Below are records; reproduce exactly the lines from the one containing "Click the page" through the end, both included, and only those.

Stored data:

—————

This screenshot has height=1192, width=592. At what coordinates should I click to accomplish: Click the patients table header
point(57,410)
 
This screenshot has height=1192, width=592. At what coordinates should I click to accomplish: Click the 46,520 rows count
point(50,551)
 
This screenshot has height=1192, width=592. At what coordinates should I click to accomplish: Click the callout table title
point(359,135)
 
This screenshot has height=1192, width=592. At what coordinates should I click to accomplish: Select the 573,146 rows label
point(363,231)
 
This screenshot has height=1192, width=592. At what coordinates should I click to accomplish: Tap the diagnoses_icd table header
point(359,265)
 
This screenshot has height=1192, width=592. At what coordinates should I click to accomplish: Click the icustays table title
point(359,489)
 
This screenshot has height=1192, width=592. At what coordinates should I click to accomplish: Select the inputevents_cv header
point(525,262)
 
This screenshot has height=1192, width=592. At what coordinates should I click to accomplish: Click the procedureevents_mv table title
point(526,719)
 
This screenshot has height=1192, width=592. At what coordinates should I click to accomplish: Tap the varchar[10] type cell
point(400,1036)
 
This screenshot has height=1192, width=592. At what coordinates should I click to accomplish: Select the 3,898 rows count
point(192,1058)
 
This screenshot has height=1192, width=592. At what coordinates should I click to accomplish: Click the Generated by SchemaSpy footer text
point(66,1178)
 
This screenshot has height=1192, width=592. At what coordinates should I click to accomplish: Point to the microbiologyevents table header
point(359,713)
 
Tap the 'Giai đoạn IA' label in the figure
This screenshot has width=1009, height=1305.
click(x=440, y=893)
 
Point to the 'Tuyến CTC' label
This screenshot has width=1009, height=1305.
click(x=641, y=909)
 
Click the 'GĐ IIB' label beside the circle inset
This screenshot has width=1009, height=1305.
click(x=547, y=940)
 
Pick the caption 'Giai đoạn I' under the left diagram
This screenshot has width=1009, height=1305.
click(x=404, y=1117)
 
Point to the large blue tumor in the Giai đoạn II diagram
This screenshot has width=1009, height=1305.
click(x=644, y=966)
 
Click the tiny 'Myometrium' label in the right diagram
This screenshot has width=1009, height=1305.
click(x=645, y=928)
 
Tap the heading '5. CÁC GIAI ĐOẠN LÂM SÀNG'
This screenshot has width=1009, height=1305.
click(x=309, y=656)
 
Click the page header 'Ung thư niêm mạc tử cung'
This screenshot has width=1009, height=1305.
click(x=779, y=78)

—————

• Task result
Click the page header 'Ung thư niêm mạc tử cung'
This screenshot has width=1009, height=1305.
click(x=779, y=78)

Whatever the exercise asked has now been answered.